San Miguel Arcángel, Príncipe de la Milicia celestial

San Miguel Arcángel, Príncipe de la Milicia celestial
"San Miguel Arcángel, defiéndenos en la batalla, sé nuestro amparo contra la perversidad y acechanzas del demonio; reprímale, Dios, pedimos suplicantes, y tú, Príncipe de la Milicia celestial, arroja al infierno, con el divino poder, a Satanás y a los demás espíritus malignos, que andan dispersos por el mundo para la perdición de las almas. Amén".

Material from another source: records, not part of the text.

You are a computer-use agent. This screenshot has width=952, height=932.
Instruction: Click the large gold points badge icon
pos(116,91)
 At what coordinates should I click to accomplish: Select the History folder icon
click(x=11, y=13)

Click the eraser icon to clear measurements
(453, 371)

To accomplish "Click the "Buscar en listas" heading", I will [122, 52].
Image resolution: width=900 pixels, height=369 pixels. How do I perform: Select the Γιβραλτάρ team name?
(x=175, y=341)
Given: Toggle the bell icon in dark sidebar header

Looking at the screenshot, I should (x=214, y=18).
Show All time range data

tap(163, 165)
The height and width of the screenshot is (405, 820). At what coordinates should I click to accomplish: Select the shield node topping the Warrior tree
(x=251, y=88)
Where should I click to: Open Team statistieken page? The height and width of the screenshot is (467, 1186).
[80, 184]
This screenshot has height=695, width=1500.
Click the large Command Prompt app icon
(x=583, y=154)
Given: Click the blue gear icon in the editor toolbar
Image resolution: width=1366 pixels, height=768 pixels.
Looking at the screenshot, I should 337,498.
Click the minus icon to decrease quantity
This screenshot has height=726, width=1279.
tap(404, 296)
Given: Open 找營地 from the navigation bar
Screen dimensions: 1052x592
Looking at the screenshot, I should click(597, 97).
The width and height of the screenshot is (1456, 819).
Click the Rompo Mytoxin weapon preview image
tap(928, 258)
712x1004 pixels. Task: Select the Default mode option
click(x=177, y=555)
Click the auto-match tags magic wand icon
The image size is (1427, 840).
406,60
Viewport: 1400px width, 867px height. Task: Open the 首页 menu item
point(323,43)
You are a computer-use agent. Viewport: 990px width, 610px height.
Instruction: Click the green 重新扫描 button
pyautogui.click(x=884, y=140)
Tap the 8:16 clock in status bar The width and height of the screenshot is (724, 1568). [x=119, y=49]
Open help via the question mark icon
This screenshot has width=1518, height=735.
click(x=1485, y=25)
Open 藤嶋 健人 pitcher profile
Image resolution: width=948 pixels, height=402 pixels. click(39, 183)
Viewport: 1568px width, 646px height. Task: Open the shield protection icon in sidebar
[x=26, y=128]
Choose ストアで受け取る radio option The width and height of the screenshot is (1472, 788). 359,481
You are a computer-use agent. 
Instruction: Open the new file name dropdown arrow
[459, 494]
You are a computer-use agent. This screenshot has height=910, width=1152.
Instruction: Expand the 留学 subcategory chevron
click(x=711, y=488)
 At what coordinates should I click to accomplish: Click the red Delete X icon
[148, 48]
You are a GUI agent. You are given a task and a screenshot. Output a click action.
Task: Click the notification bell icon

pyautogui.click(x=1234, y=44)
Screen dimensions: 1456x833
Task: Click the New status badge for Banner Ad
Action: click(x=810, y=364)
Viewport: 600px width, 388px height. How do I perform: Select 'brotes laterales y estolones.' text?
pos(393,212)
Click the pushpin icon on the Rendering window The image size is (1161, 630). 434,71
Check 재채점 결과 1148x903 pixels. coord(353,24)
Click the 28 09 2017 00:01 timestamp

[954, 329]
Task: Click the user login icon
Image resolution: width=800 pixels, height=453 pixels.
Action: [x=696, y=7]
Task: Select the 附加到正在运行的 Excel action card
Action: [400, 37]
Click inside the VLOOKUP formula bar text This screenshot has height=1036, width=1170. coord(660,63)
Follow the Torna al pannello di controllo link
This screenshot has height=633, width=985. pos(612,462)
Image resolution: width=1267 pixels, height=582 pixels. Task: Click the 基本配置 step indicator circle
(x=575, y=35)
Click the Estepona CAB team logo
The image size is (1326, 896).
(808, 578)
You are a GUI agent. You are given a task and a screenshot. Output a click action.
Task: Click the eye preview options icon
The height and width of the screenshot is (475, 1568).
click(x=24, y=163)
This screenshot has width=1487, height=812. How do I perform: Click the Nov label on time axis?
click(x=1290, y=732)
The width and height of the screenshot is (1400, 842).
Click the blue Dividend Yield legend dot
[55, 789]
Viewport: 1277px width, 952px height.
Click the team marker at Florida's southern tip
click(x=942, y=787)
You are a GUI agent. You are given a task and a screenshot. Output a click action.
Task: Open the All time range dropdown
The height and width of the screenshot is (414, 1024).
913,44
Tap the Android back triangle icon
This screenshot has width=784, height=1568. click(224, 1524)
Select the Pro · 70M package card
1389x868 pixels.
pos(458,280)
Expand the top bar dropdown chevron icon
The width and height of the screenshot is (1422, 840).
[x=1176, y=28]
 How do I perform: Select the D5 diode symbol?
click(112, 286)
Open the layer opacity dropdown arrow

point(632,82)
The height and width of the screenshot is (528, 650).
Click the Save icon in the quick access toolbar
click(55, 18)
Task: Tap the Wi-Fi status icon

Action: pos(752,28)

lunes, 18 de febrero de 2013

San Expedito elige la Cruz en vez de la tentación



         Al observar la imagen de San Expedito, notamos que en su mano derecha sostiene, en alto, la Cruz de Cristo, mientras que con su pie derecho, al mismo tiempo, aplasta a un cuervo negro, el Demonio.
         Esto nos indica, visiblemente, cuál fue la elección interior, invisible, de San Expedito: entre la Cruz de Cristo, que significa la negación de sí mismo para imitar a Cristo que lleva la Cruz camino del Calvario, y la tentación ofrecida por el Demonio, representado en el cuervo negro, San Expedito elige la Cruz. A su vez, el santo elige la Cruz porque es fiel a la gracia de la conversión, que le pide el adherirse a Cristo sin demoras, de modo urgente.
         El ejemplo de San Expedito nos ayuda entonces a vivir la Cuaresma con espíritu de penitencia, porque nos enseña a elegir bien: entre la tentación, ofrecida por el Demonio, y la Cruz del Hijo de Dios, ofrecida por Dios Padre, debemos elegir la Cruz de Cristo.
         El mundo de hoy, sometido a las obras del Príncipe de las tinieblas, ofrece múltiples ocasiones de tentaciones, de todo tipo, adaptadas para cada temperamento, para cada carácter, para cada personalidad. El mundo de hoy ofrece las tentaciones bajo un aspecto agradable, multicolor, pleno de sabores, de sensaciones, de licencias de todo tipo, pero que esconden el aguijón venenoso del pecado. Así, el mundo tienta al hombre con asistir al estadio de fútbol el domingo, pero el cristiano debe responder con la Cruz de Cristo, que consiste en asistir a la Iglesia para recibir el Cuerpo de Cristo en la Eucaristía; el mundo de hoy tienta al hombre con el alcohol, las drogas, la música ensordecedora, los bailes sensuales y lascivos, el erotismo y la pornografía, como medios de corromper al “templo de Dios”, pero el cristiano debe elegir la Cruz de Cristo, que significa vestir con modestia, evitar el alcohol y todo tipo de substancias tóxicas, escuchar música decente, evitar los bailes desenfrenados, para así conservar la pureza del cuerpo, “templo del Espíritu”; el mundo de hoy tienta con el poder, con el dinero, con el placer, y así lleva a hacer “lo que uno quiera”, pero el cristiano debe elegir la Cruz de Cristo, que es obedecer los mandamientos de Dios y no los de Satanás, para así cumplir la Voluntad divina en cada momento de la vida.
Cruz o tentación. La Cruz de Cristo o la tentación de la concupiscencia, que nace del corazón herido por el pecado original, y la tentación del demonio, que las pone a cada paso como trampas mortales para alejarnos para siempre de la vida eterna: lo que cada uno elija, eso le será dado. San Expedito eligió la Cruz de Cristo, y le fue dado participar de la fuerza de la Cruz para vencer a la tentación y al demonio, y luego el cielo en recompensa. Como devotos de San Expedito, pidámosle entonces que interceda para que obtengamos la gracia de elegir siempre la Cruz de Cristo.